Thursday, September 20, 2012

A Dialogue on the Afro American Association

The National and International Roundtable 09/19 by Solutions | Blog Talk Radio

'Arif Khatib is the main host of this show, a discussion of the historic Afro American Association in Oakland. Arif, Donald Warden, aka Dr. Mansour, and Oakland Post Publisher Paul Cobb were founders of this organization, along with Ed Howard, Donald Hopkins, Henry Ramsey et al.

This program features the living legend Donald Warden, aka Dr. Khalid Abdullah Tariq Al Mansour,
Paul Cobb, publisher of the Oakland Post and founding member of the African American Association along with Donald Warden. One of the hosts is Afrif Khatib, also a founding member of the AAA.

This organization was the pivotal group that gave black consciousness to students at Oakland's Merritt College, including Huey Newton, Bobby Seale, Ernie Allen, Mamadou Lumumba, aka Kenny Freeman,  and Marvin X. The AAA thus influenced the founding of the Black Panther Party, Black Studies and the Black Arts Movement. Maulana Ron Karenga was the Los Angeles representative of the AAA. The Kwanza ritual came out of the AAA in Oakland.

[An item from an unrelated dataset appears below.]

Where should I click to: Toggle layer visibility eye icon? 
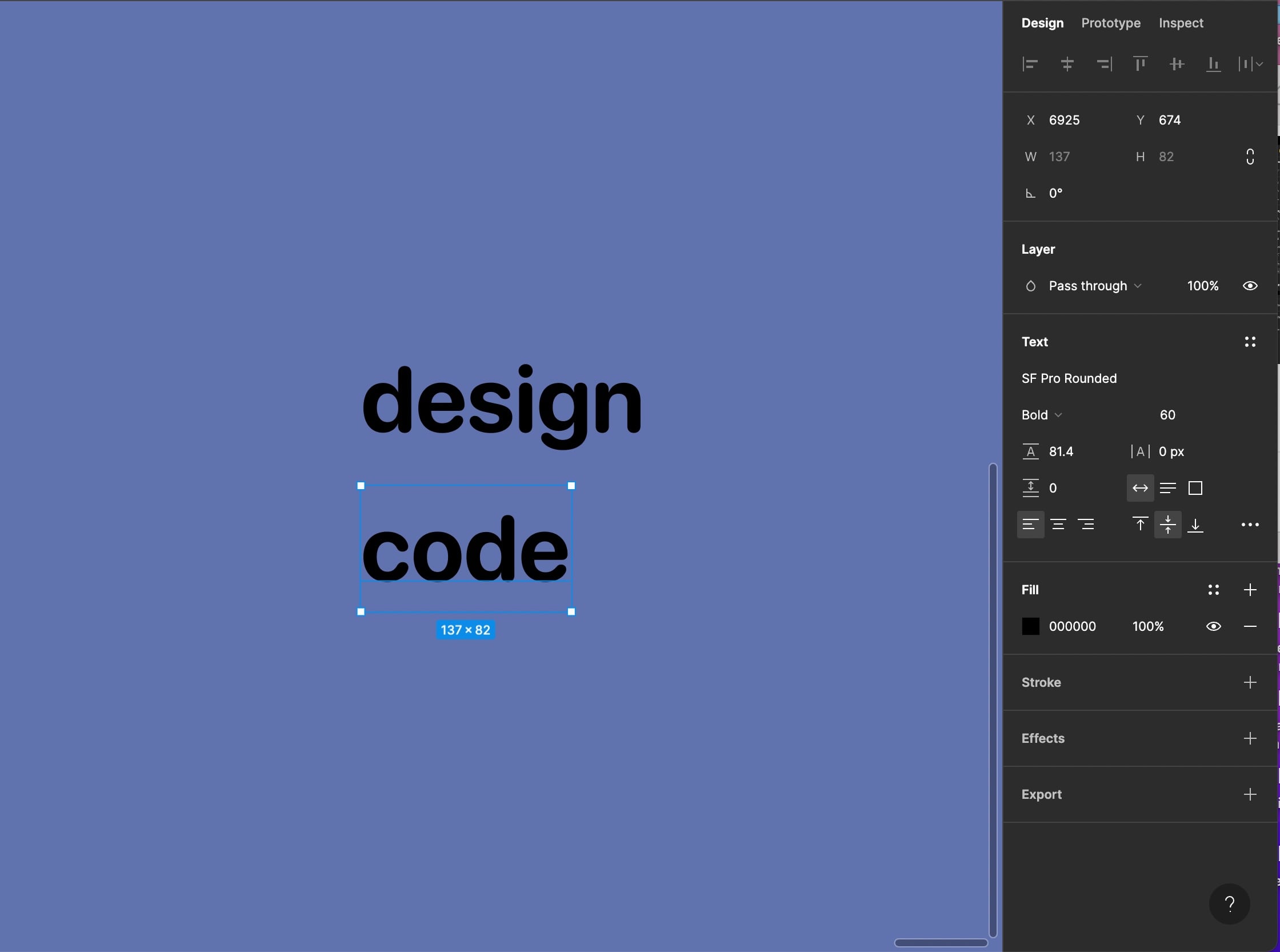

A white view of Dr. Khalid

A native of Texas, Khalid Abdullah Tariq al-Mansour earned a bachelor's degree from Howard University and a law degree from UC Berkeley. Today he is an attorney who has sat on numerous corporate boards, including those of the Saudi African Bank and the Chicago-based LaGray Chemical Company. Mansour made headlines in 2008 when it was revealed that he had formerly been a patron of a young Barack Obama, whom he recommended for admission to Harvard Law School in 1988. 
It is likely that the two first met at Columbia University in the early 1980s, when Obama was a student there and Mansour was a guest lecturer. 

Before converting to Islam, Mansour (whose original name was Don Warden) was heavily involved in San Francisco Bay Area racial politics as founder of the African American Association in the early 1960s. He also served as a personal mentor to Huey Newton andBobby Seale, helping the pair establish the Black Panther Party; a subsequent falling-out, however, caused Mansour to end his association with them.

In the mid-1970s, Mansour met and became an advisor to Saudi Prince Alwaleed bin Tatal, who today is best known for having offered a $10 million donation toward 9/11 relief efforts in 2001 – an offer that was rejected by New York City mayor Rudolph Giuliani when the prince suggested that the terrorist attacks were an indication that America “should re-examine its policies in the Middle East and adopt a more balanced stand toward the Palestinian cause.” Not long after meeting the prince, Mansour in 1977 was introduced to the king of Saudi Arabia and became his attorney.

A friend of the late professor Edward Said, Mansour -- a black nationalist -- is an outspoken hater of the United States, Israel, and white people generally. In recent years he has accused the U.S. of plotting a "genocide" designed "to remove 15 million black people, considered disposable, of no relevance, value or benefit to the American society." He has told fellow blacks: "Whatever you do to [white people], they deserve it, God wants you to do it, and that's whether you cut off the nose, cut off the ears, take flesh out of their body, don't worry. God wants you to do that." Alleging further that Palestinians in Israel "are being brutalized like savages," he accuses Israel's Jews of "stealing the land the same way the Christians stole the land from the Indians in America."

Mansour's has written numerous books, including such titles as The Destruction of Western Civilization as Seen Through Islam and Will the West Rule Forever?